Alteration of grey matter volume is associated with pain and quality of life in children with sickle cell disease

Document Type

Journal Article

Publication Date



Translational research : the journal of laboratory and clinical medicine






DARTEL = diffeomorphic anatomical registration through exponentiated lie algebra; GMV = grey matter volume; IPL = inferior parietal lobule; MCC = middle cingulate cortex,; MIC = mid insula cortex; MRI = magnetic resonance imaging; PCC = posterior cingulate cortex; PIC = posterior insula cortex; QOL = quality of life; ROI = region of interest; SCD = sickle cell disease; SCI = silent cerebral infarcts; SPM12 = Statistical Parametric Mapping; VBM = voxel-based morphometry; pgACC = perigenual anterior cingulate cortex; sgACC = subgenual anterior cingulate cortex


Pain is the most common symptom experienced by patients with sickle cell disease (SCD) and is associated with poor quality of life.

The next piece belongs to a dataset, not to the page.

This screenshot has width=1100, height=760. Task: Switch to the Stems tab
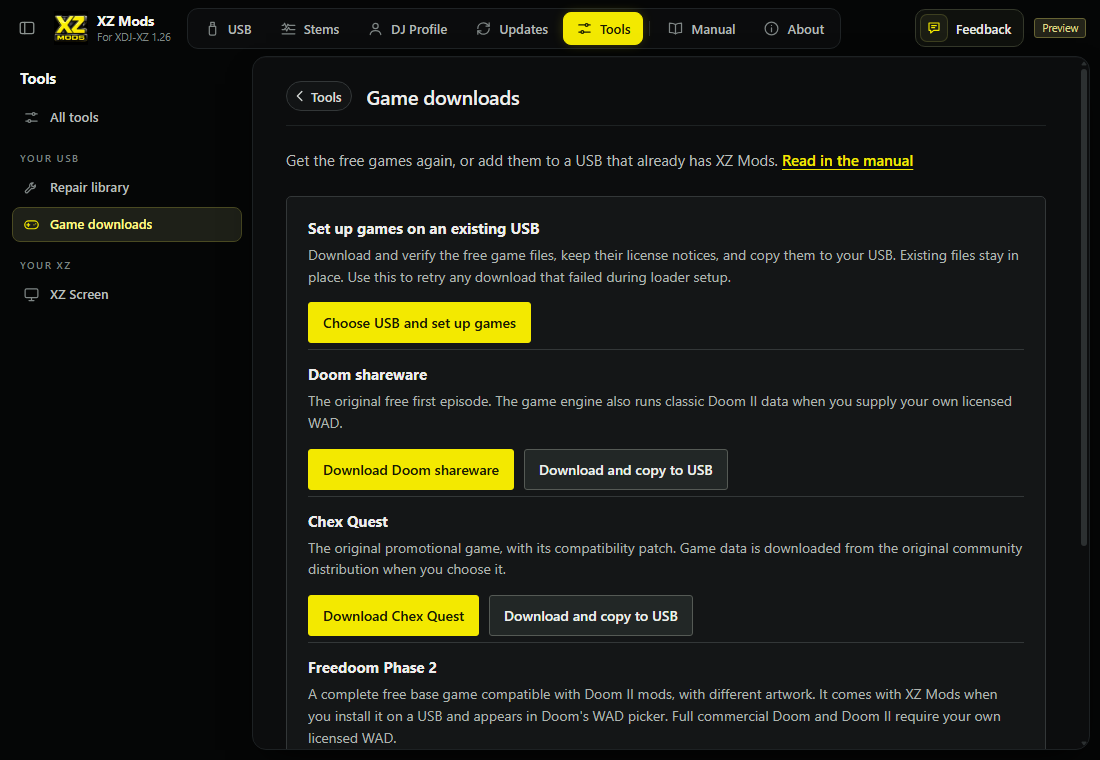click(311, 29)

We investigated the association between grey matter volume (GMV) and the frequency of pain crises in the preceding 12 months and SCD-specific quality of life (QOL) assessed by the PedsQL SCD module in 38 pediatric patients with SCD. Using voxel-based morphometry methodology, high-resolution T1 structural scans were preprocessed using SPM and further analyzed in SPSS. The whole brain multiple regression analysis identified that perigenual anterior cingulate cortex (ACC) GMV was negatively associated with the frequency of pain crises (r = -0.656, P = 0.003). A two-group t-test analysis showed that the subgroup having pain crisis/crises in the past year also showed significantly lower GMV at left supratemporal gyrus than the group without any pain crisis (p=0.024). The further 21 pain-related regions of interest (ROI) analyses identified a negative correlation between pregenual ACC (r = -0.551, P = 0.001), subgenual ACC (r = -0.540, P = 0.001) and the frequency of pain crises. Additionally, the subgroup with poorer QOL displayed significantly reduced GMV in the parahippocampus (left: P = 0.047; right: P = 0.024). The correlations between the cerebral structural alterations and the accentuated pain experience and QOL suggests a possible role of central mechanisms in SCD pain.